Collecting data for analyzing and troubleshooting has always been an
important aspect in monitoring the health of a network.
IOS XR provides several mechanisms such as SNMP, CLI and Syslog to
collect data from a network. These mechanisms have limitations that restrict
automation and scale. One limitation is the use of the pull model, where the
initial request for data from network elements originates from the client. The
pull model does not scale when there is more than one network management
station (NMS) in the network. With this model, the server sends data only when
clients request it. To initiate such requests, continual manual intervention is
required. This continual manual intervention makes the pull model inefficient.
Network state indicators, network statistics, and critical
infrastructure information are exposed to the application layer, where they are
used to enhance operational performance and to reduce troubleshooting time. A
push model uses this capability to continuously stream data out of the network
and notify the client. Telemetry enables the push model, which provides
near-real-time access to monitoring data.

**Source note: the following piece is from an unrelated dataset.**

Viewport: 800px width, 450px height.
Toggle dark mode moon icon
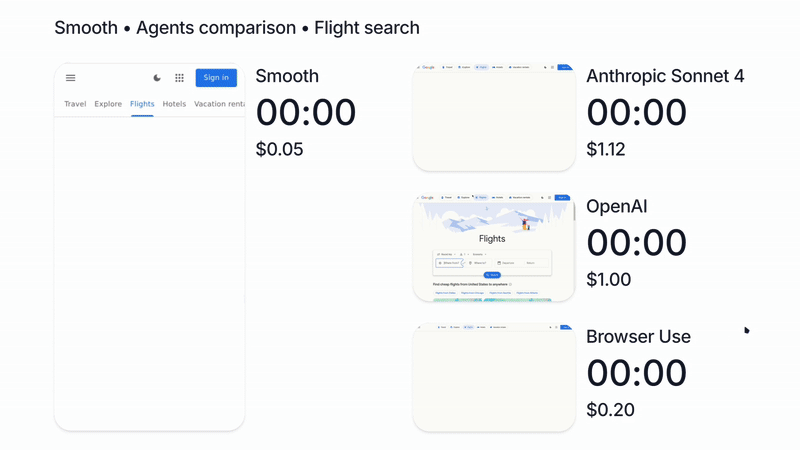pyautogui.click(x=157, y=78)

Streaming telemetry provides a mechanism to select data of interest from
IOS XR routers and to transmit it in a structured format to remote management
stations for monitoring. This mechanism enables automatic tuning of the network
based on real-time data, which is crucial for its seamless operation. The finer
granularity and higher frequency of data available through telemetry enables
better performance monitoring and therefore, better troubleshooting. It helps a
more service-efficient bandwidth utilization, link utilization, risk assessment
and control, remote monitoring and scalability. Streaming telemetry, thus,
converts the monitoring process into a Big Data proposition that enables the
rapid extraction and analysis of massive data sets to improve decision-making.